A tilt toward mutual funds
Of the 642 academics who responded to the survey, 67% identified themselves as passive investors, with most investing primarily in mutual funds.
"I think finance professors tend to be more risk-averse than the typical investor," said Dr. Doran. "They've done their homework, they've read the research, and they've taken to heart the philosophy that over the long run it's hard to do better than a broad-market index fund."
Gus Saulter, Vanguard’s chief investment officer, agreed with Dr. Doran’s assessment.
“It may seem counterintuitive that finance professors embrace long-term investing through mutual funds,” he said. “However, they typically have a sophisticated understanding about investing and a respect for the difficulty of beating the market. It's not surprising that a sophisticated investor would go with the odds and settle for market-like returns provided by index funds."
Their academic expertise notwithstanding, many respondents had never bought a futures contract, traded on margin, or purchased an exchange-traded fund.
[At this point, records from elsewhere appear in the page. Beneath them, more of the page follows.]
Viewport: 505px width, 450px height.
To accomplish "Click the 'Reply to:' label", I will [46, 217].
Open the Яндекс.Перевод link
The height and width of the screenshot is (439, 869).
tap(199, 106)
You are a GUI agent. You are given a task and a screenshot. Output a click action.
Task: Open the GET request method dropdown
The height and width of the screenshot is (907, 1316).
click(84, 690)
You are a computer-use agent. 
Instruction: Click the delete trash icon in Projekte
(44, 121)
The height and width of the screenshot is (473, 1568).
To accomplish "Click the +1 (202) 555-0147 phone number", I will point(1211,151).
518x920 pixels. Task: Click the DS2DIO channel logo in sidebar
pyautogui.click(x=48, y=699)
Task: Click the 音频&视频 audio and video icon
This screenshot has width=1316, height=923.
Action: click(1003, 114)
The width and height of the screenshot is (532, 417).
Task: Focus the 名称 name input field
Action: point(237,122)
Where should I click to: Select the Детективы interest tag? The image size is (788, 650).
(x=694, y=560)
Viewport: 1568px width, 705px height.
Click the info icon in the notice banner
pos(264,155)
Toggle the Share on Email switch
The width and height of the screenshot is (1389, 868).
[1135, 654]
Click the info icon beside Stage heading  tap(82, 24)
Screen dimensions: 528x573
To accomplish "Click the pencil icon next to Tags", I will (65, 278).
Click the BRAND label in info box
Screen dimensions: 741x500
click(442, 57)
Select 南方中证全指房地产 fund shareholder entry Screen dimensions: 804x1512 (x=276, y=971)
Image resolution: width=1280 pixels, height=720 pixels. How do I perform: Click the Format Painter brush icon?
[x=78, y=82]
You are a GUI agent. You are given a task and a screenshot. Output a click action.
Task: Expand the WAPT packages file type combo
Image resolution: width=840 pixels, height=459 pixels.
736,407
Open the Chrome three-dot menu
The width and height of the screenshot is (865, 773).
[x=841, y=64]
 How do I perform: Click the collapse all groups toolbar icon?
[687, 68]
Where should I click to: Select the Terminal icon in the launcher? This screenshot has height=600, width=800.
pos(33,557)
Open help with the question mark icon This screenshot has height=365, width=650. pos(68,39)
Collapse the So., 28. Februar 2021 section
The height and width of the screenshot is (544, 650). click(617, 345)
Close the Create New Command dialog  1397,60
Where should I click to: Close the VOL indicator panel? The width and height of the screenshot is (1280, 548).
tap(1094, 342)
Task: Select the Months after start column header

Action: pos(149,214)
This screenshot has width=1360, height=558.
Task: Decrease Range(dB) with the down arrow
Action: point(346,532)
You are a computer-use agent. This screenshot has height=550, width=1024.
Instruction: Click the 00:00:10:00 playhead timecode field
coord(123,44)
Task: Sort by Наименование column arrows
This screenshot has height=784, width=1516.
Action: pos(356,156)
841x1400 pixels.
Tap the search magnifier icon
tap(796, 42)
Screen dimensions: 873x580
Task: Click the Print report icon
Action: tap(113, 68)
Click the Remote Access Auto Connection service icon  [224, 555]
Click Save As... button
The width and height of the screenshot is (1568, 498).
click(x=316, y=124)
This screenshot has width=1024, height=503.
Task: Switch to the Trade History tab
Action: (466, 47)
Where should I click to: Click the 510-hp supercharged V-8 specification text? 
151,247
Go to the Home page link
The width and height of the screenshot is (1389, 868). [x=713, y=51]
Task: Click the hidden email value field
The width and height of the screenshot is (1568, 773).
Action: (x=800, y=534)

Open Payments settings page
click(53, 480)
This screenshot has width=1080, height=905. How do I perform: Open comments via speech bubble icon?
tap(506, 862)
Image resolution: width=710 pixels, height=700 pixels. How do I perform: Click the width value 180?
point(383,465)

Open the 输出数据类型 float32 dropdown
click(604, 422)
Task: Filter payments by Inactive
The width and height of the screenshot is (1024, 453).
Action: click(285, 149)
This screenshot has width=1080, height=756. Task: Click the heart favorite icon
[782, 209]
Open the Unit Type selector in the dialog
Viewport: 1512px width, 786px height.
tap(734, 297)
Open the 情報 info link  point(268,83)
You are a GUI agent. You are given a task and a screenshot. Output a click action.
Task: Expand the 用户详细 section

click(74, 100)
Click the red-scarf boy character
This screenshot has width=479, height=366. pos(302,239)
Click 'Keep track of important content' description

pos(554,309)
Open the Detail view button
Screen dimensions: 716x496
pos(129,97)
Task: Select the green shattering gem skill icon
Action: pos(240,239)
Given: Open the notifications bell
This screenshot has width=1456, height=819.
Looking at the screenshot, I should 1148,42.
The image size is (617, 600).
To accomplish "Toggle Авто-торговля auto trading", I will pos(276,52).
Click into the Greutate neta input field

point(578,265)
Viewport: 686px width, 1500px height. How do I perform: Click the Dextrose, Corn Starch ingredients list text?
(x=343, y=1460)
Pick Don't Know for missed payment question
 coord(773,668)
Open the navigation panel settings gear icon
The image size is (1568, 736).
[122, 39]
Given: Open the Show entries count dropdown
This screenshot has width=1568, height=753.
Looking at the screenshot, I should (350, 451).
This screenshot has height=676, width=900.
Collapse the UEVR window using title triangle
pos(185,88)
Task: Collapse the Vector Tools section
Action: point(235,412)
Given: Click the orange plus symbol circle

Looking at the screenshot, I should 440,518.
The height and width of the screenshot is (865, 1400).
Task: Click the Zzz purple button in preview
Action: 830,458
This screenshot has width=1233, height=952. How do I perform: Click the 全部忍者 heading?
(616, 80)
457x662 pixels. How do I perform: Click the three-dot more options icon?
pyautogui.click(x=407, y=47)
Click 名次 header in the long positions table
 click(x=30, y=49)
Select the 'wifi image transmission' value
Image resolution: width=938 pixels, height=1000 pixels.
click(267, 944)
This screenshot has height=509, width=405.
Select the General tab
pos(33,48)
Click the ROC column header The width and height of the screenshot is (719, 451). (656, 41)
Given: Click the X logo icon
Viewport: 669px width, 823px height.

Likewise, a sizable minority had never traded an individual stock.
Beating the market: Do as I say, not as I do?
Nearly half the respondents agreed that stock markets are "efficient"—in other words, that it's practically impossible to outperform Wall Street over the long run because, at least in theory, all relevant information about every security is already "priced in" by the market before trading even begins.
Interestingly, however, a portion of those who believe beating the market is a fool's errand also confessed to ignoring this wisdom; almost a quarter acknowledged trying to beat the market with their own investments.
"That's a pattern we see all the time," said Mr. Sauter. "Whether you're an expert or not, it's human nature to imagine that you have some unique insight into the market, something that's eluded everyone else."
Dr. Doran concurs. "It comes down to confidence," he said. "Whether they're academics or professional investors, people who try to beat the market do so based on their confidence that they know something most other people don't—that they're privy to insights that the rest of us lack."
"That's a rare gift," he added, noting that—particularly when it comes to saving for retirement—most people do better to "keep it simple."